Fishing quota auction storm grows
As Namibia sails into the unchartered waters of auctioning fishing quotas, observers have come out swinging against the idea while the government is calling for cool heads.
14 August 2020 | Fishing
Government's decision to auction off its fishing quota, and then use the proceeds to finance its efforts to fight the Covid-19 pandemic is continuing to be met with scepticism and a growing sense of trepidation.
The fisheries ministry this week announced plans to sell its fishing quota meant for government objectives to the highest bidder.
The fishing quota meant for government objectives has been the centre of the biggest corruption scandal in the fishing sector to date, which has led to the arrest of, among others, former fisheries minister Bernhardt Esau and former justice minister Sacky Shanghala.
Practice unheard of
Popular Democratic Movement parliamentarian Nico Smit questioned the delay in the announcement of new fishing rights holders and also asked why quotas were being sold in spite of the government allocating N$8.1 billion to fight the pandemic.
“The information we have is sketchy.
“We want to know how this is going to work and whether all the good promises will follow through,” he said.
According to Smit, the move was questionable.
“Government has the sole right to decide on how to use the money. What will the fisheries money be used for? They are just gathering money and we do not know what it will be used for … to me, this is not cosy at all,” he said.
Rally for Democracy and Progress parliamentarian Mike Kavekotora also said the time was ripe for the minister to announce the recipients of new fishing rights. The ministry of fisheries received about 5 200 applications in 2018.
“The public needs to know who was successful. This is a national asset, they are dealing with national assets,” Kavekotora said.
“Transparency in the ruling party is hard to come by; they are dealing with national assets,” he said.
Fishrot fears dismissed
Kawana dismissed any notion that the auction could result in another scandal.

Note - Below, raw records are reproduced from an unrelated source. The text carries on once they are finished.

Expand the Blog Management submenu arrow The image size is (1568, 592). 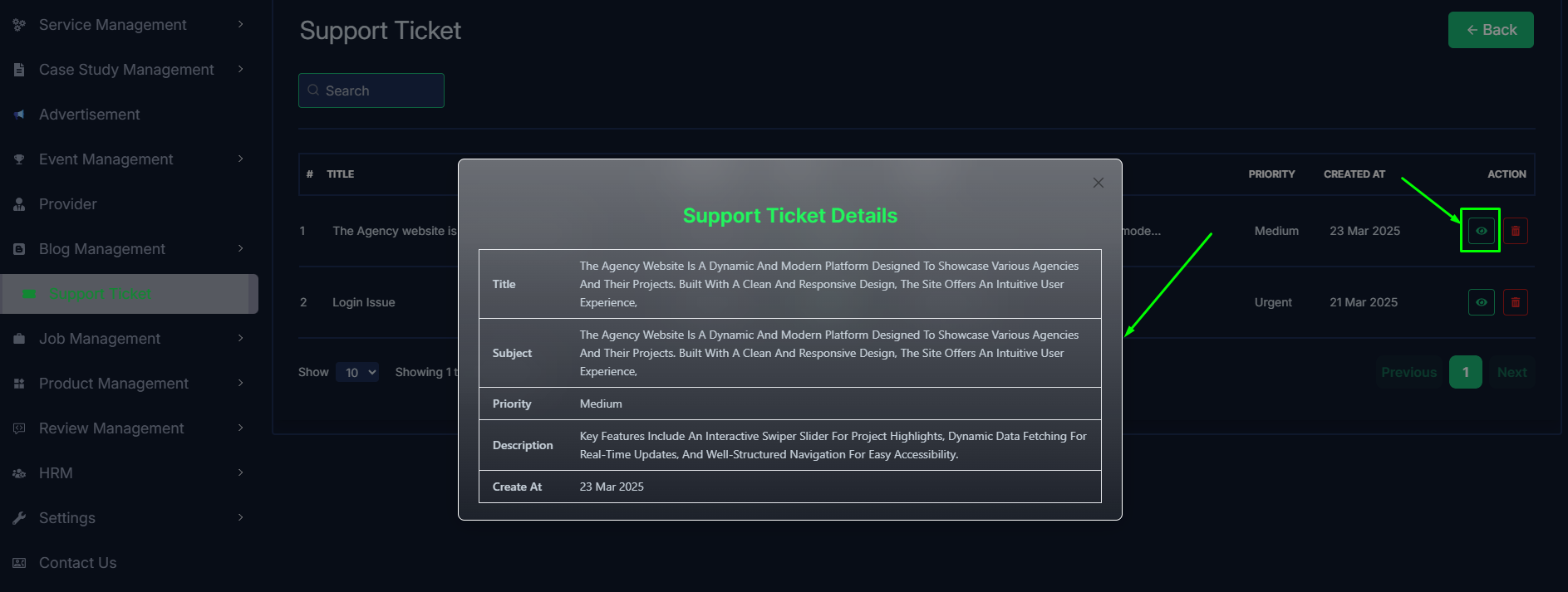[241, 248]
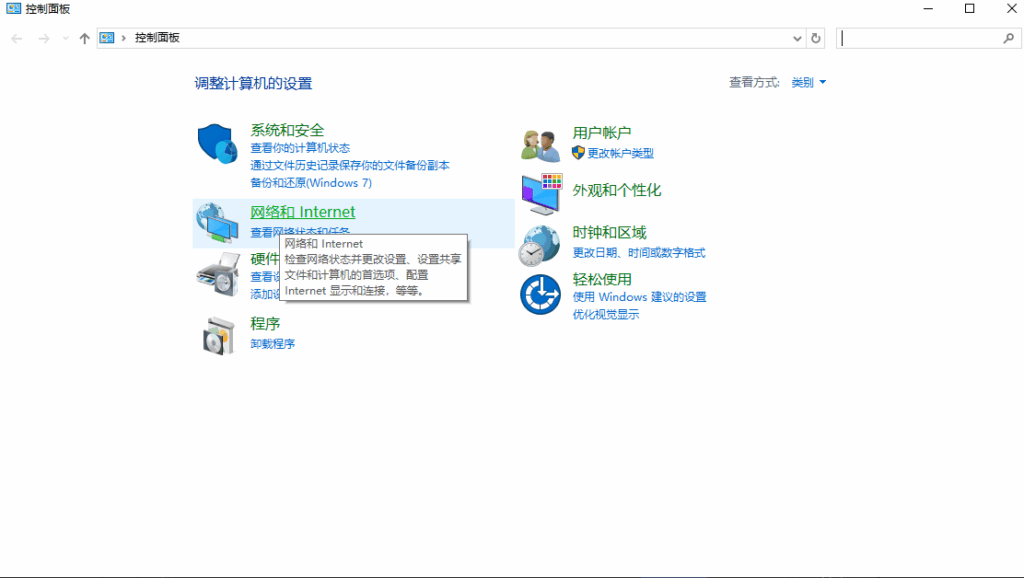
Task: Click the Ease of Access icon
Action: 540,294
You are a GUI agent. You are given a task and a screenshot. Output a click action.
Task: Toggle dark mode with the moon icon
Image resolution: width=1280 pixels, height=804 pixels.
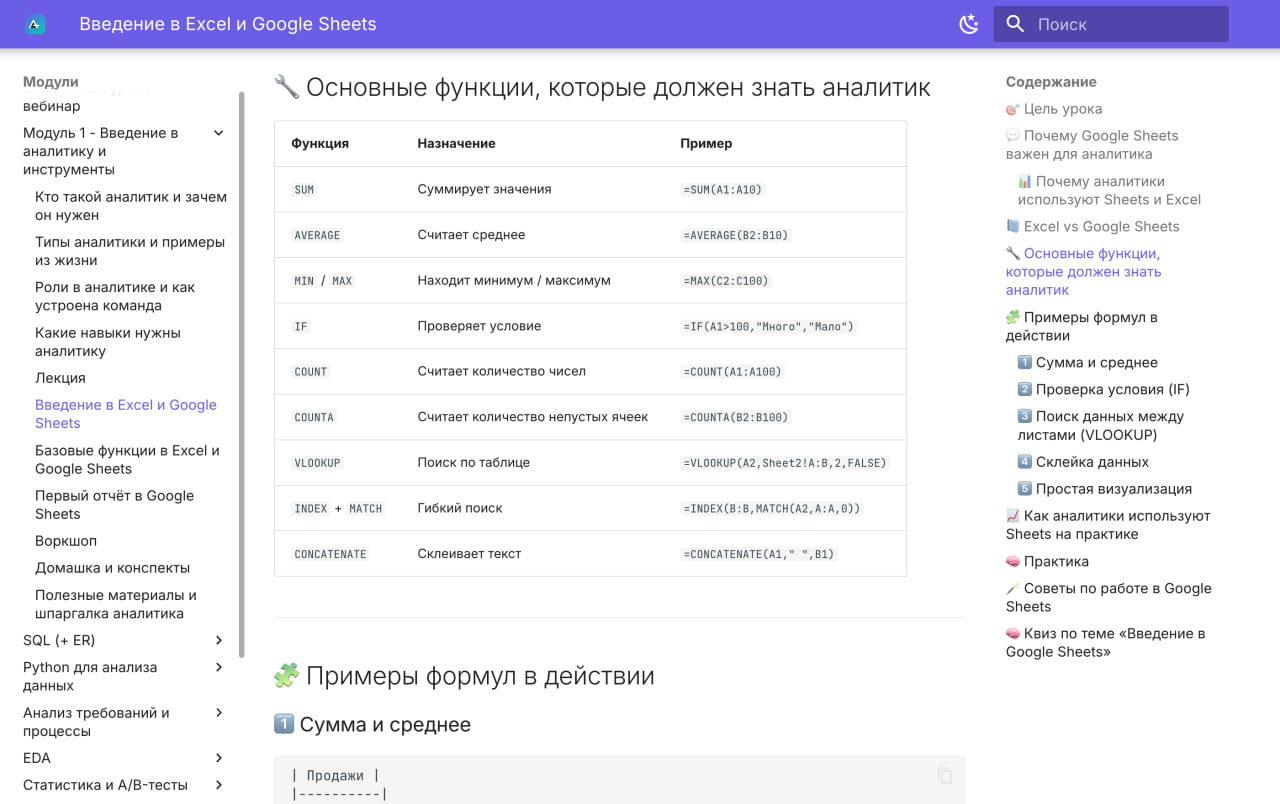pyautogui.click(x=968, y=24)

Kawana said the auction was the most viable option proposed by President Hage Geingob's High-Level Panel on the Economy.
Kawana added that the Covid-19 pandemic, as well as the tax revenue shortfall from the tourism sector, motivated the need for the sale of the quotas.
“Tourism, which used to bring foreign currency at short notice, all but dried up. It is on this basis that fisheries had to be classified as an essential service so that fish can be sold in the international market to quickly generate foreign currency for our country,” he said.
Explaining the allocation, Kawana said the portion reserved for locals would be divided into two streams, namely a 'wet' quota allocation that would make up 30% of the total allocation and a 70% frozen component.
“The 60% open to both local and international applicants will have a different reserve price,” he said.
According to him, it is common practice for high-value commodities to be auctioned in the international markets. Kawana added that the proceeds would be paid into government coffers.
“The money generated will be paid directly into the State Revenue Account as per the requirements of the State Finance Act of 1991,” he said.
Quota auction allocation small
Kawana said the quota allocation to be auctioned was not that large.
“I must also state here that the quota that is to be auctioned to both local and international is not that significant. For example, out of 154 000 metric tonnes (MT) of total allowable catch (TAC) for hake, only 6 600 MT or 4.3% will be available to both local and international bidders,” he said.
“Ninety-five percent remains for local utilisation. Out of 330 000 MT of Total Allowable Catch for horse mackerel, only 43 200 MT or 13% will be available for both local and international companies. This leaves 87% for local utilisation,” he said.